Lo que harás:
**A.** Reescribe el fragmento del artículo sobre la pandemia y el sistema de salud que comienza con las palabras "Se mirarán en" y termina con "esta crisis mundial.", sustituyendo "Alemania" por "Portugal".
**B.** Según el artículo sobre la pandemia y el sistema de salud, ¿en qué se especializa su autor?
**C.** Escribe la continuación del artículo sobre la pandemia y el sistema de salud en la Argentina a partir de donde termina.

Sección del documento:

La pandemia y el sistema de salud
en la Argentina

Por el Dr. Adolfo Sánchez de León (*)
Médico. Especialista en Salud Pública.


La pandemia producida por el Covid-19 está estresando de manera aguda y dramática a los sistemas de servicios de salud en todo el mundo. El confinamiento social obligatorio aparece entonces como la única medida efectiva para que los sistemas no colapsen y generen muertes evitables al no poder atender adecuadamente a todos los pacientes por falta de recursos (camas de UCI, recursos humanos, equipos de protección personal, etc.).
Incluso los sistemas considerados como los mejores del mundo en cualquier ranking que leamos, como los de España, Italia y Francia, colapsaron y necesitaron establecer confinamientos sociales para aplanar la curva.
Pasada esta pandemia seguramente estos países, que estaban convencidos de tener los mejores y más fuertes sistemas del mundo, se replantearán muchos de los problemas que tienen y analizarán en qué medida se fueron relajando con el tiempo y se quedaron con una imagen de lo que ya no son.
Se mirarán en el espejo de países como Alemania que en los papeles es inferior a los tres mencionados más arriba, pero ha funcionado mejor. Habrá muchas “lecciones aprendidas” y muy probablemente harán rectificaciones de políticas de salud luego de esta crisis mundial.
La Argentina, por supuesto, no es una excepción. La necesidad de aplanar la curva en nuestro país tiene un sentido aún mayor que en aquellos países ya que tenemos un sistema con menor capacidad de respuesta. Esto también demorará la salida del confinamiento.
Mientras que en los países con mejores servicios de salud el confinamiento gana tiempo para preparar mejor al sistema y pueden plantearse ir saliendo progresivamente del aislamiento en tiempos medianamente razonables, en nuestro país, si bien ganar tiempo para mejorar la capacidad de respuesta es positivo, la verdad es que ni en dos o tres meses de confinamiento podremos poner al sistema a la altura de lo que se requiere para hacer frente a una salida efectiva.
Y esto es producto de décadas de políticas erróneas, de desinversión, de ausencia del tema salud en la agenda política, de que los intereses de las partes se antepusieran a los intereses del conjunto. No se plantea acá que con un sistema mejor no hubiese habido necesidad del aislamiento. Ya vimos que incluso mejores sistemas que el nuestro debieron recurrir al confinamiento social, una de las medidas más antiguas para tratar con epidemias.

Extracto de datos:
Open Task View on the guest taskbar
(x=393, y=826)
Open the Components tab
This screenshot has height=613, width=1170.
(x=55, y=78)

--

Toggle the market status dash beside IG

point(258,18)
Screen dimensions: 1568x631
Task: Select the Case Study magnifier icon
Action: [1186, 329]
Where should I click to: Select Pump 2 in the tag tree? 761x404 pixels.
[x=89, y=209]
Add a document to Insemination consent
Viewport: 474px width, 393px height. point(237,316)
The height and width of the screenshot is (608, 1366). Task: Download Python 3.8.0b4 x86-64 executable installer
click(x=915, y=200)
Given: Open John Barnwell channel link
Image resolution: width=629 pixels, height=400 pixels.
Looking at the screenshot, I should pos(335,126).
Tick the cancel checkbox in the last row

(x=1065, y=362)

Respuestas por número:
**A.**
Se mirarán en el espejo de países como Portugal que en los papeles es inferior a los tres mencionados más arriba, pero ha funcionado mejor. Habrá muchas “lecciones aprendidas” y muy probablemente harán rectificaciones de políticas de salud luego de esta crisis mundial.

**B.** En Salud Pública.

**C.**
Pero seguramente un mejor sistema, mejor preparado, con mayores capacidades, hubiera retrasado la entrada al confinamiento y ayudaría a una salida más temprana y de mejor manera. La decisión del momento de empezar la cuarentena también estuvo atravesada por el miedo al colapso en etapas muy tempranas de la pandemia en nuestro país.
El confinamiento social obligatorio pasó de ser una medida temporal “hasta que el sistema esté preparado” a ser una medida permanente (al menos se intenta estirarla lo más posible) porque el sistema nunca va a estar preparado. Las crisis constituyen oportunidades de cambio. Muchos venimos pensando que pasada esta crisis deberíamos plantearnos una serie de reformas que fortalezcan nuestro sistema de salud.
Pero nuestra historia reciente no demuestra esto. Luego de la crisis de 2001 y durante el gobierno de Kirchner se producen una serie de transformaciones en un sentido totalmente contrario a las reformas producidas durante los 90. Estos cambios tuvieron una direccionalidad “centrista” en contraposición de las características que más adjetivaron las reformas del estado en el gobierno anterior de Menem: descentralización y privatización.
Se estatizaron nuevamente empresas como Aerolíneas Argentinas e YPF, se subsidió la energía, el transporte, la política alimentaria, se nacionalizó nuevamente el sistema previsional e incluso la política educativa se reformó a través de cambios en los planes de estudio, discusión de salarios centralizados en paritarias nacionales y el establecimiento por ley de una meta de financiación para la educación del 6% del PBI.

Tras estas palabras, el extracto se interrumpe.